[Stanford CS224W] Lecture 5

Jaehee Kim·2024년 4월 9일

Graph

목록 보기

5/8

Message Passing and Node Classification

Outline

Main Question: Given a network with labels on some nodes, how do we assign labels to all other nodes in the network?
Example: In a network, some nodes are fraudsters and some other nodes are fully trusted. How do you find the other fraudsters and trustworthy nodes?
We already discussed node embeddings as a method to solve this in Lecture 3 (노드 임베딩을 사용하여 trust/not trust를 판별하는 classifer를 생성)

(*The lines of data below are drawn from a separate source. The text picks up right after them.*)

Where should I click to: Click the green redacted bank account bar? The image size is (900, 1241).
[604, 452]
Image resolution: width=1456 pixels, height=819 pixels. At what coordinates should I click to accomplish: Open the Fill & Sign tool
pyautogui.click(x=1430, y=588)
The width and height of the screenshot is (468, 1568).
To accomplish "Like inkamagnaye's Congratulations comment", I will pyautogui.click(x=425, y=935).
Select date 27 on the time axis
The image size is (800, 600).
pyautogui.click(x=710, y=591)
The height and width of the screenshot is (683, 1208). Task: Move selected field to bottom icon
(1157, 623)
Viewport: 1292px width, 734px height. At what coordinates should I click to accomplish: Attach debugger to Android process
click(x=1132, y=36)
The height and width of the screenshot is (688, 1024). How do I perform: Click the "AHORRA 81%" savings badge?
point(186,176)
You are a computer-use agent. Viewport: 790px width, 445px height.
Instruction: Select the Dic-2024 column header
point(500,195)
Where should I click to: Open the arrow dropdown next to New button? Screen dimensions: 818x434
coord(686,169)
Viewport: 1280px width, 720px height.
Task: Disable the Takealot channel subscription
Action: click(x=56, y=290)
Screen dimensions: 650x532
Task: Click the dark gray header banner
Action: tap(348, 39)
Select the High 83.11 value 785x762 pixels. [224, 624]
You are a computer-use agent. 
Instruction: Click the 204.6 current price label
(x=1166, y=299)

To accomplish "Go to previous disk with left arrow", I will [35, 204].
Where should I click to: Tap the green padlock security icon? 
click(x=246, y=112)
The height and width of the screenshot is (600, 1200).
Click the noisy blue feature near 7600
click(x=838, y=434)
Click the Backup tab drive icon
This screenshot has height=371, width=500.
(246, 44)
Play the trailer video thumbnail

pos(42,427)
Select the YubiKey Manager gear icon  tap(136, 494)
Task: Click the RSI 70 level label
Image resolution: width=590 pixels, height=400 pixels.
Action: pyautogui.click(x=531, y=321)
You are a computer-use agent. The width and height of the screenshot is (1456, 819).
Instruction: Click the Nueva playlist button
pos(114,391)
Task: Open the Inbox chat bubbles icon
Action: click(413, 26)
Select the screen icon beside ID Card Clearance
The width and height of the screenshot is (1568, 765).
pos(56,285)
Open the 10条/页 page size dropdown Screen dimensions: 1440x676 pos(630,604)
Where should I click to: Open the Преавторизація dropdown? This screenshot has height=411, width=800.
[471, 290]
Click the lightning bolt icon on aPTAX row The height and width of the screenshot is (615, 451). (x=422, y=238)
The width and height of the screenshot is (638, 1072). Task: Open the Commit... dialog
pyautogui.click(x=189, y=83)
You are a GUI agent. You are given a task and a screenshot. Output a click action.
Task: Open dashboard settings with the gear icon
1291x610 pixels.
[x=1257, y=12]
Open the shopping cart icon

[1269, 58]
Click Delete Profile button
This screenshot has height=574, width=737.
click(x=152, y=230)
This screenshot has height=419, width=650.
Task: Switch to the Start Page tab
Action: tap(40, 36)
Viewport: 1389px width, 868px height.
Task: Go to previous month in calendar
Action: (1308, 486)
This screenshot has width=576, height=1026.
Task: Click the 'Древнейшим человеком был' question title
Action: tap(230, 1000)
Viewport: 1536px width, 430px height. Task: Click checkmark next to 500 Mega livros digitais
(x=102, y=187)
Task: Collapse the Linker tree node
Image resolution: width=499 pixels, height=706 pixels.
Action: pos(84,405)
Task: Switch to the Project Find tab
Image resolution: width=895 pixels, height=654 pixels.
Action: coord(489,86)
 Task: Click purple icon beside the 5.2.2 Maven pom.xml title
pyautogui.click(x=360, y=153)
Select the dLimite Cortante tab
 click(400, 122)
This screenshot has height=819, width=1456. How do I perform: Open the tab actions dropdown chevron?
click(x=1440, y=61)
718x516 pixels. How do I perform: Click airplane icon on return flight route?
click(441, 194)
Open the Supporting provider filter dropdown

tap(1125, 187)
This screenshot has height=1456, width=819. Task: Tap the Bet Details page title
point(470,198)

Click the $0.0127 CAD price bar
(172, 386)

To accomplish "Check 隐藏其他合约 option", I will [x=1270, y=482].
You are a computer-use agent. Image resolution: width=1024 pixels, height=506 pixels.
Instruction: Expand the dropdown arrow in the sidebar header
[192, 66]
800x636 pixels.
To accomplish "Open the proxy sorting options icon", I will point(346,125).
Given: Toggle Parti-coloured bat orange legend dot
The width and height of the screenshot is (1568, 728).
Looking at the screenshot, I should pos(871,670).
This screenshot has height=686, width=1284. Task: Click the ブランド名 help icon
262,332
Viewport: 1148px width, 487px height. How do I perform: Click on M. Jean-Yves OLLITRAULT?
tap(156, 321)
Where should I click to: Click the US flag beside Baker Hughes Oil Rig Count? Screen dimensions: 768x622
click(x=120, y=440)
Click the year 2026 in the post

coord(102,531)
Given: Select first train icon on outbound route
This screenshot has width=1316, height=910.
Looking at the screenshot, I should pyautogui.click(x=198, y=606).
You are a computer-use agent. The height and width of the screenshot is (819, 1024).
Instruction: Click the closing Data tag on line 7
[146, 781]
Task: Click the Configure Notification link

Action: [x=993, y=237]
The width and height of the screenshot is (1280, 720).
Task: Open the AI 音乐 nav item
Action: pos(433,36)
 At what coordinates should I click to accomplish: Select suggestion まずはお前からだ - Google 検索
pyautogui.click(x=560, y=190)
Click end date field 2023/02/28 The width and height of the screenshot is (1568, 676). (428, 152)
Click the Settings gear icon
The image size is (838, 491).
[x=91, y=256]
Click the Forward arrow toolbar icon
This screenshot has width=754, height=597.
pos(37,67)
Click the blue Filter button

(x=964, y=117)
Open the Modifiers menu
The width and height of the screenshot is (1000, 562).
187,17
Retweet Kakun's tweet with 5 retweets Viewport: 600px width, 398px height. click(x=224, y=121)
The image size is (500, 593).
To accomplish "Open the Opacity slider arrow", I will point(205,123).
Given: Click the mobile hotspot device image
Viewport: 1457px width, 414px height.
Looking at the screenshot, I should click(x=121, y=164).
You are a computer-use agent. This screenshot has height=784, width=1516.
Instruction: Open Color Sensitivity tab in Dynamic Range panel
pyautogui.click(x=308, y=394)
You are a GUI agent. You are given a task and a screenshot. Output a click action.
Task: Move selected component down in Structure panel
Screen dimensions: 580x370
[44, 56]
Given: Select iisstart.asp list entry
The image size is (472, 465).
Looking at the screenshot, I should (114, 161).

Example: Node Classification

Given labels of some nodes
Let's predict labels of unlabeled nodes
This is called semi-supervised node classification
Today we will discuss an alternative framework:
Message Passing
Intuition: Correlations exist in neworks.
- In other words: Similar nodes are connected
- Key concept is collective classificaton: Idea of assigning labels to all nodes in a network together
We will look at three techniques today:
- Relational classification
- Iterative classification
- Belief propagation

Correlations Exists in Networks

Indicidual behaviors are correlated in the network
Correlation: nearby nodes have the same color (belonging to the same class)
Main types of dependencies that lead to correlation:

Homophily

Homophily : The tendency of individuals to associate and bond with similar others
- "Birds of a feather flock together"
- It has been observed in a vast array of network studies, based on a variety of attributes (e.g., age, gender, organizational role, etc.)
- Example: Researchers who focus on the same research area are more likely to establish a connection (meeting at conferences, interacting in academic talks, etc.)

Influence

Influence : Social connections can influence the individual characteristics of a person
- Example: I recommend my musical preferences to my friends, until one of them grows to like my same favorite genres!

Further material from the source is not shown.